Holy Thursday March 20, 2008
After Jesus said, "As I have done for you, you should also do," He continued, "I give you a new commandment: love one another. As I have loved you, so you also should love one another." Jesus' example of humble, unselfish service in washing others’ feet, and Jesus’ words, “Love one another as I have loved you,” are the final standard against which our lives are to be measured. Imitation of Christ is the Christian life.
In Jesus’ words and example one thing stands out most clearly, his total and absolute rejection of violence. Eating his final meal and about to be destroyed by religiously approved, rationally justified, and state perpetrated torture, Jesus responded with a love that was totally non-violent and totally non-retaliatory, a love that forgave, a love that drew good out of suffering.
"As I have loved you, so you also should love one another." What kind of love is this that imitates Christ? What kind of love is Christ-like? What is the hallmark of Christian love? The answer is non-violent love.
Here in the central event of salvation history, at the heart of the Paschal Mystery, at the moment of Jesus passing over from death to glorious risen life, we have no clearer and more powerful witness to absolute non-violence than Jesus own passion and death. Yet, for the last 17 hundred years the Church and Christians have tried to avoid dealing with Jesus' clearest teaching and example about love, instead looking for ways to compromise it and justify exceptions to it.
Still, is not the strategy of Jesus also to be the strategy of Jesus' people? At no other moment has our world been in such need of a Jesus' strategy as now. We live in a society and a world which sanctions, practices, and experiences violence as a normal and expected part of everyday life.
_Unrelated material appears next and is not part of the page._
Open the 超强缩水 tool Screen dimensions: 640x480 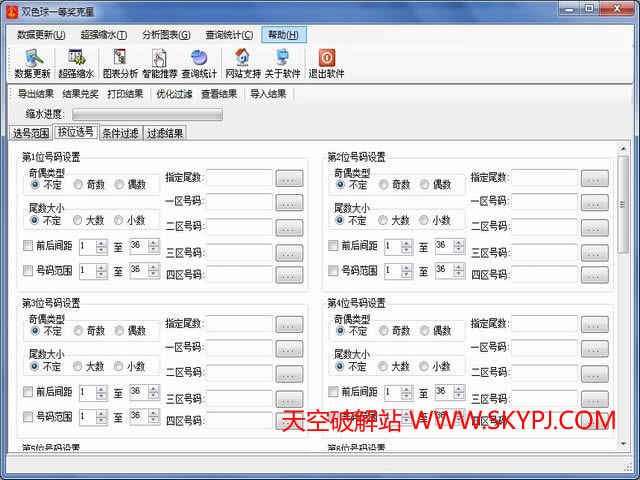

Our nation legally sanctions violence against the unborn and against those condemned to death, there are more murders in Philadelphia in a year than in all of Great Britain. Teenagers carry lethal weapons to school, and our Supreme Court seems ready to confirm that possessing guns is a basic human right. Where is the counter sign to all of this, if we Christians do not provide it?
To celebrate the Paschal Mystery by rejecting violence in all its forms in our attitudes and in our behavior would be a most powerful witness. Listen closely and carefully to the words of Jesus tonight, "As I have done for you, you should also do," and "as I have loved you, so you also should love one another." Look closely and carefully at what Jesus did on the night before and on the day he died. Then, follow his example. Boldly and proudly duplicate in your life a love that is totally non-violent and totally non-retaliatory, a love that forgives, and a love that draws good out of suffering.